6月は、LGBTQのコミュニティを祝福し、彼らの功績を称えるプライド月間。
初日となる6月1日、アメリカではバイデン大統領が「私たちはアメリカのLGBTQ+の人たちの重要な貢献を称えます。彼らと連帯して、差別や不平等に立ち向かう」とLGBTQの人たちの平等な権利実現に尽力することを声明で発表した。
また、ホワイトハウスのSNSアカウントでも、プライド月間を祝った。
ストーンウォールの反乱からの前進
プライド月間は、 1969年6月28日にニューヨーク・マンハッタンで起きた「ストーンウォールの反乱」に敬意を表して制定された。
この日、マンハッタンのグリニッチ・ヴィレッジにあったゲイバー「ストーンウォール・イン」を警察が取り締まろうとしたことに、ゲイ当事者や活動家が反発。6日間にわたり暴動へと拡大した。

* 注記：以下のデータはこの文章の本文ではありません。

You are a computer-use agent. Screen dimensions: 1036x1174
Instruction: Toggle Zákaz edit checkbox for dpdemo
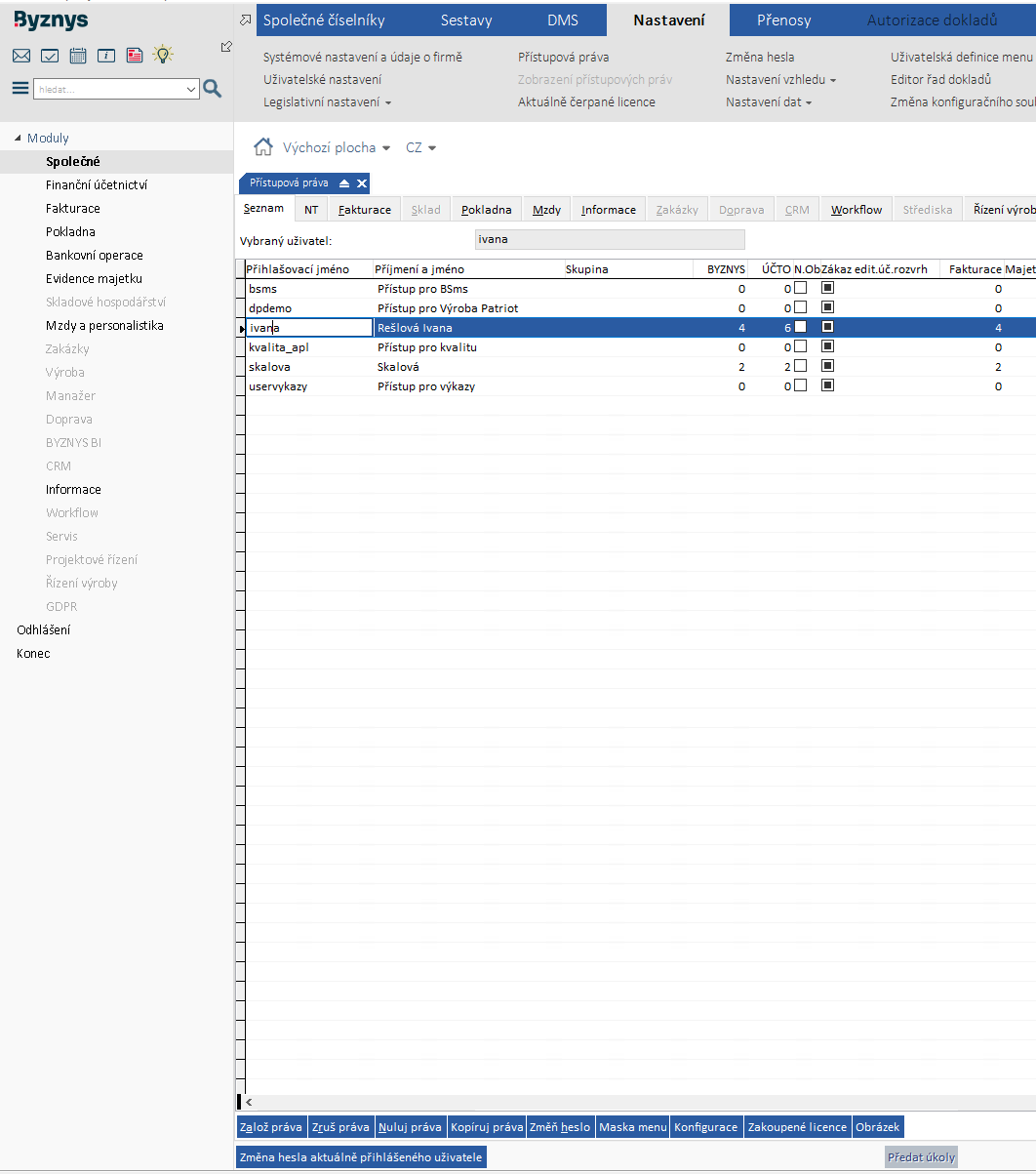point(827,307)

このストーンウォールの反乱がきっかけとなり、LGBTQの権利を求める世界的な運動が広がったと言われている。
1969年当時に比べて、LGBTQ当事者の権利は大きく向上してきた。
アメリカでは最高裁で2015年に同性同士の結婚が憲法上の権利として認められ、2020年には職場での性的指向・性自認に基づく差別が違法と認められた。

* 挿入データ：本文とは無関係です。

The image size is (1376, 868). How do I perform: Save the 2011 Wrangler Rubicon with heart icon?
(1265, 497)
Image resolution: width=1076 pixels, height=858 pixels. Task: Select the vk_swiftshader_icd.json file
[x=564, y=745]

こういった目覚ましい前進が実現したのは、平等な権利のために闘ってきたLGBTQ当事者たちがいるからだ。バイデン大統領は「LGBTQ+のコミュニティはアメリカで目覚ましい進展を達成してきた」と、性的マイノリティの人たちや家族、支援者を祝福している。

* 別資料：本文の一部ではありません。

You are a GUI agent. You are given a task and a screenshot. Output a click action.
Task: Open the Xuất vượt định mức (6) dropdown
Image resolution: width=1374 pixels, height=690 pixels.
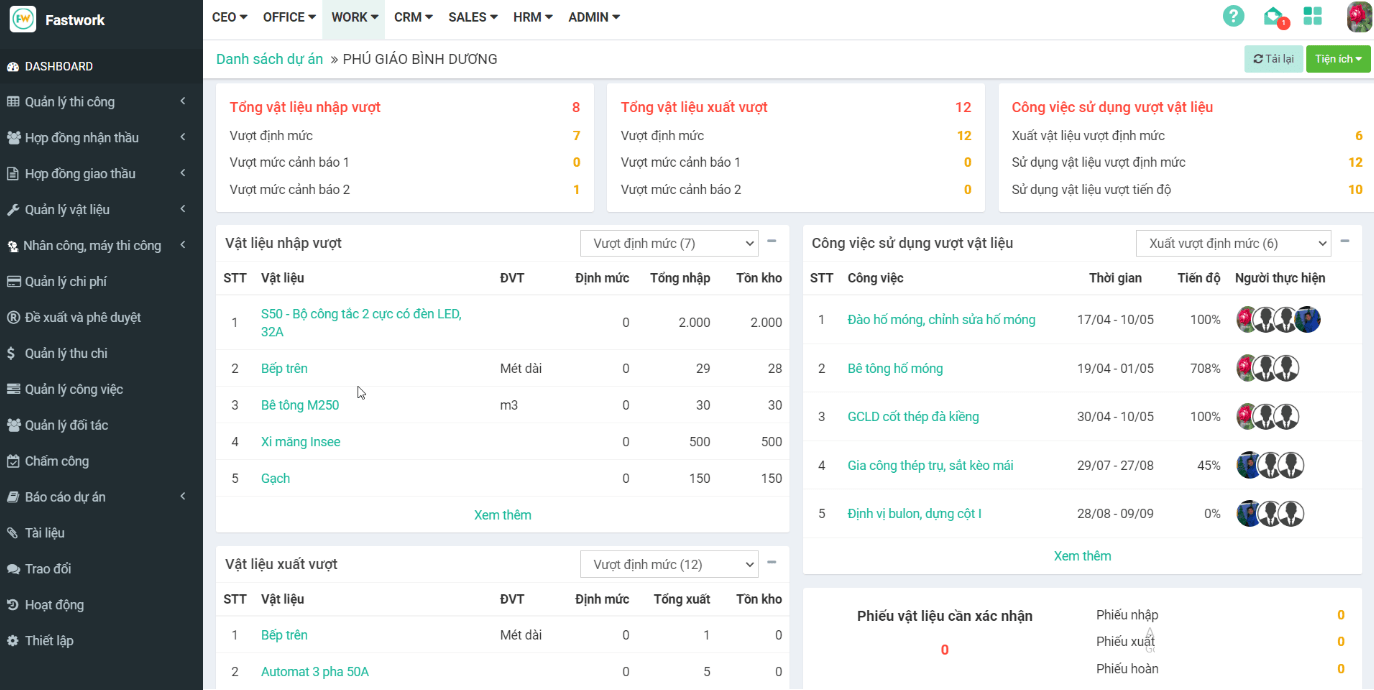click(x=1232, y=243)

その一方で、バイデン氏は今でもLGBTQの人たちの人権や尊厳が守られていない現実があることを指摘し、「トランスジェンダー女性に対する暴力が増えており、いじめやハラスメントにさらされた若い当事者たちが、自分を傷つけ、時には自死につながることもある」と述べた。
現在アメリカの一部の州では、トランスジェンダー女性の学生アスリートが女子チームでプレーするのを禁じたり、トランスジェンダーの若者にホルモン治療や性別適合の医療を施すことを禁じたりする法律が作られている。
バイデン氏はこの動きを「あらゆる人を受け入れ、自由を重んじるアメリカの価値観に反する」と非難。
LGBTQの人たちへの暴力と差別を終わらせるために「大統領として、私は全てのLGBTQ+の人たちの権利擁護に全力で取り組む」と述べた。
LGBTQ+の人たちの功績を称えよう
2021年1月に大統領に就任して以来、バイデン氏はLGBTQの人たちの権利を守る姿勢を示してきた。
就任初日には、性自認や性的指向を理由にした差別を禁止する大統領令にサインし、その後トランプ政権が定めたトランスジェンダーの人たちの入隊禁止も撤回した。
また、バイデン政権では多くの性的マイノリティの人たちが活躍しており、ホワイトハウスによると、大統領に任命された連邦機関の高官など約1500人のうち、14%がLGBTQの当事者だ。
その中には、同性愛者であることを公表した初の閣僚であるピート・ブティジェッジ運輸長官や、トランスジェンダーのレイチェル・レヴィン保健福祉省次官補も含まれる。
バイデン氏は、自身の政権がLGBTQ当事者の権利を守る決定をしたことを誇りに思うと述べる一方で、本当の意味での平等を実現するためには、法律でLGBTQの人たちの平等を定めるべきだとして、「LGBT平等法(イクオリティアクト)」の承認を連邦議会に求めている。
LGBT平等法は、教育や職場、公共施設、住居など、生活の様々な場面で性的指向や性自認を理由にした差別的取り扱いを禁じる法律だ。
さらに国内だけではなく「LGBTQの人たちの権利は人権だ」として、世界中でLGBTQの人権擁護に取り組むとも述べている。
そしてプライド月間の1カ月間、「LGBTQ+の人たちの功績を称え、アメリカの人たちの多様性を祝い、プライドの旗を掲げよう」と呼びかけた。